Trier et empêcher l’accès à l’Europe
Les conséquences de ces répressions sont sans appel. À Calais par exemple, le démantèlement du camp, le blocage de la frontière et l’augmentation des contrôles ont accéléré la dispersion des migrants. Si depuis 2002 des camps et des squats se développent sur tout le littoral, «les endroits qui étaient auparavant des lieux de passages se pérennisent aujourd’hui», explique Gispy Beley, également membre de La Cimade :
Nous avons constaté des pratiques administratives illégales de la part de la préfecture de la Manche et du Calvados, qui consistent à interpeller des personnes étrangères dans les ports et à les retenir dans des centres de rétentions au prétexte de les expulser. Mais le réel objectif est de les disperser et de les dissuader de revenir dans ces ports, notamment parce que les ramener dans leur pays d'origine est souvent impossible en raison des risques qu’ils y encourent.

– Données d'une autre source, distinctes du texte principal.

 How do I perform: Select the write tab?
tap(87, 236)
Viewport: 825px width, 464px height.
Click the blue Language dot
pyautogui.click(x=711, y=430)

De la même manière, accéder aux enclaves espagnoles de Melilla et Ceuta est devenu très compliqué tant les contrôles sont nombreux. D’après Stéphane Julinet, membre de l’association marocaine de défense des étrangers Gadem, les migrants sont sans cesse refoulés et demeurent, de fait, dans l’incapacité de formuler une demande d’asile. Ici, la collaboration des États membres de l’UE avec le Maroc permet d’externaliser les politiques d’asile et d’immigration :
La délocalisation vise à déplacer le plus en amont possible, dès le pays de départ et de transit des personnes migrantes. La mise en œuvre des contrôles est sous-traitée au Maroc par l’Espagne, à la France par le Royaume-Uni, en faisant assumer à ces pays de départ les conséquences de leur politique de répression.

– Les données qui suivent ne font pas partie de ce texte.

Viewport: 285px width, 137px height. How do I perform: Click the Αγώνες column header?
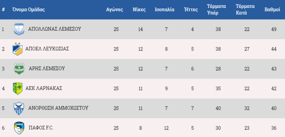115,9
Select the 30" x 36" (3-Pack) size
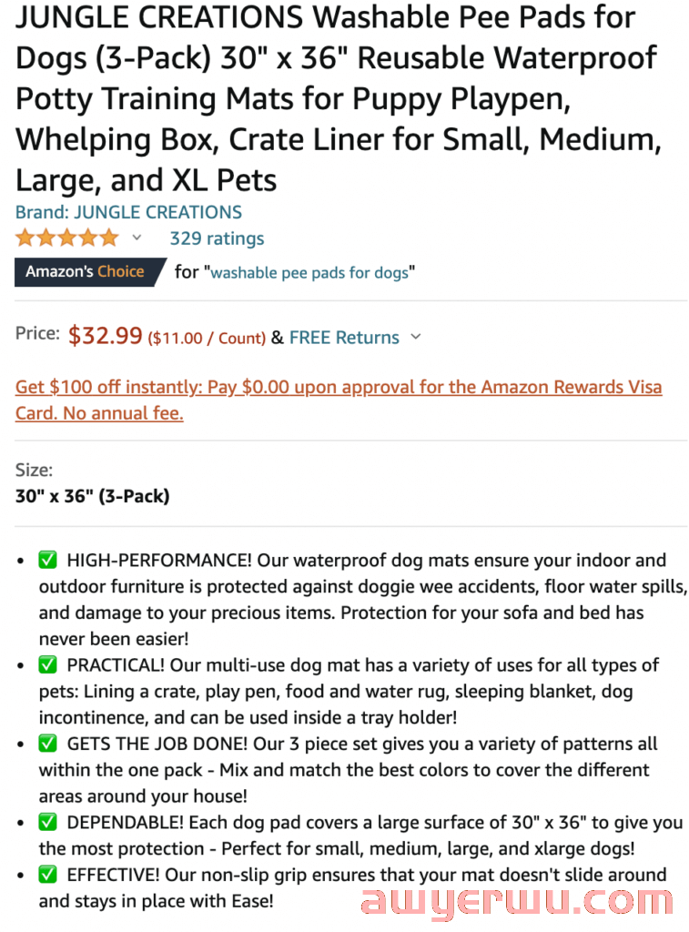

Les centres de tri et les hotposts, présentés comme une solution à la crise migratoire, sont au contraire considérés dans ce rapport comme la preuve de l’échec des politiques européennes, incapables de mettre en place «une véritable politique d’accueil» ou même de «relocalisation des réfugiés».
Les violences psychiques et physiques sont également dénoncées par les associations qui ont participé à la rédaction de ce rapport d'observation, précisant que l'impunité et «l’absence de condamnation en justice» étaient de mise concernant ces dérives.